In Paris wurde das Stück in Aumers Choreographie mit einer völlig neuen Musik von Louis Joseph Ferdinand Herold 1828 zu einem großen Erfolg. Zwanzig Jahre hielt sich dann die Geschichte von der Bauerntochter Lise, deren Mutter, die Witwe Simone, sie an einen reichen, aber vertrottelten Winzersohn verheiraten will, auf dem Spielplan.

Von der Mitte des neunzehnten Jahrhunderts an hatte die Geschichte trotz Happy End - am Schluss gibt die Mutter nach und gestattet Lises Hochzeit mit dem von ihrer Tochter schon lange geliebten Bauern Colas – keine Chance mehr. Als zu wirklichkeitsnah und komödiantisch wurde der Stoff nun empfunden, verglichen mit den zarten, geflügelten feenhaften Wesen, die mit der Romantik Einzug auf die Ballettbühnen hielten.

Einhundertfünfzig Jahre später kehrt "La fille" jetzt an die Pariser Oper zurück. Im Palais Garnier feierte das Ballett in der 1960 geschaffenen Fassung von Frederick Ashton Premiere und wurde zu einem erneuten großen Erfolg. Etoile Nicolas Le Riche und Erste Solistin Dorothée Gilbert wurden zu Recht als technisch brillantes und schauspielerisch sehr natürlich agierendes Liebespaar mit Bravos gefeiert. In der überaus charmanten, unverwechselbar englischen Prägung dieser Version liegt der Grund dafür, dass Ashtons "La fille" dauerhaft "die" kanonische Fassung des Stoffs zu werden scheint.

Kein Wunder: Die Schwierigkeiten und Schönheiten seiner Choreographie – etwa mit ihrem reichen Einsatz an tänzerisch herausfordernden Requisiten wie Bändern, Stöcken, Regenschirmen, Strohgarben und dergleichen – gehen mit einer komödiantischen Atmosphäre einher, in der das schauspielerische Talent der Tänzer so richtig zur Geltung kommt. Die Witwe Colas ist en travestie besetzt, der Winzersohn tanzt eine phantastische, hochkomische Parodie männlichen Virtuosentums. Ein echtes Pony zieht die Frauen in einem Wagen durch Osbert Lancasters wie aquarellierte Dekorationen arkadischer Landschaften, als Hühner maskierte Tänzer scharren einen Pas de quatre um den Hahn in den Sand.

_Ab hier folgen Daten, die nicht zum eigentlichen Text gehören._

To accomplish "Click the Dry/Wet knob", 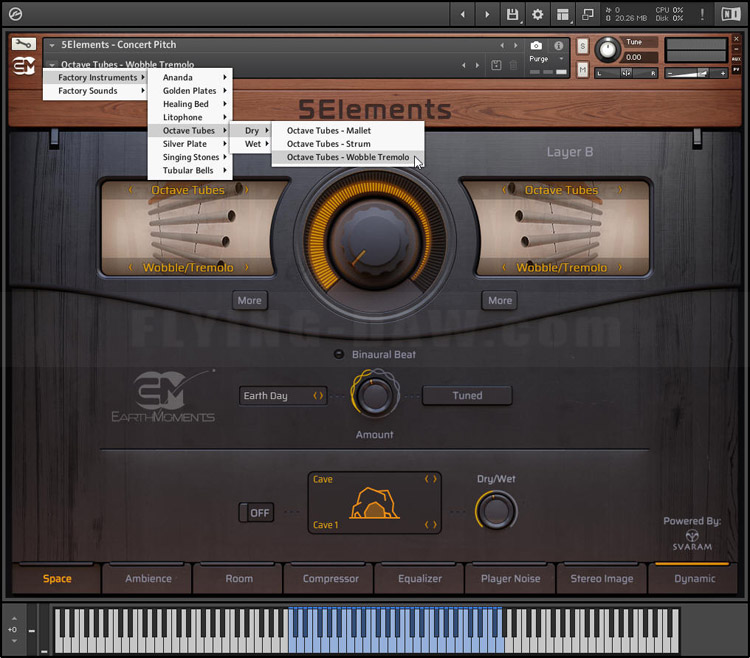I will click(495, 510).
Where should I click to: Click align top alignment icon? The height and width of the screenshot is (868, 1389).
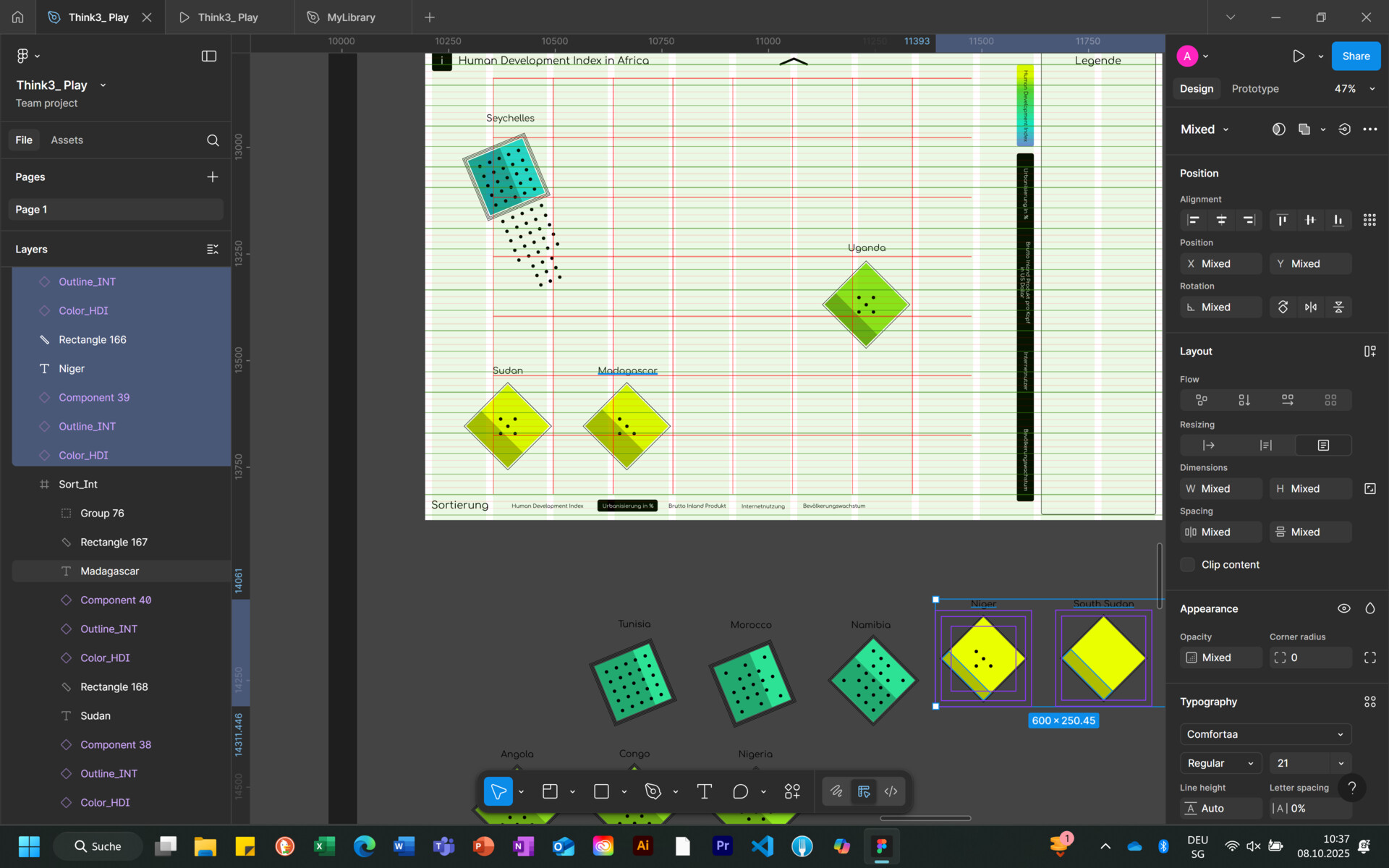click(1282, 220)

In Paris wirkt Ashtons "La fille" so witzig und so wenig angestaubt wie "Singin’ in the Rain". Es würde etwas fehlen, wenn das Repertoire des Balletts solche Meisterwerke im Fundus abstellen würde. Aber die großen Compagnien begreifen langsam, dass ihr Repertoire nicht unbedingt besser wird, wenn sie immer wieder neue Klassikerversionen in Auftrag geben. Die aktuelle kritische Revision des Kanons wird von der These geleitet, dass die sorgfältige Rekonstruktion und Neubelebung unschlagbar gelungener Fassungen – mögen sie nun 150 oder siebenundvierzig Jahre alt sein – ihre Legitimation hat. Niemand würde Jane Austens Werk als veraltet bezeichnen. Warum also dasjenige Ashtons?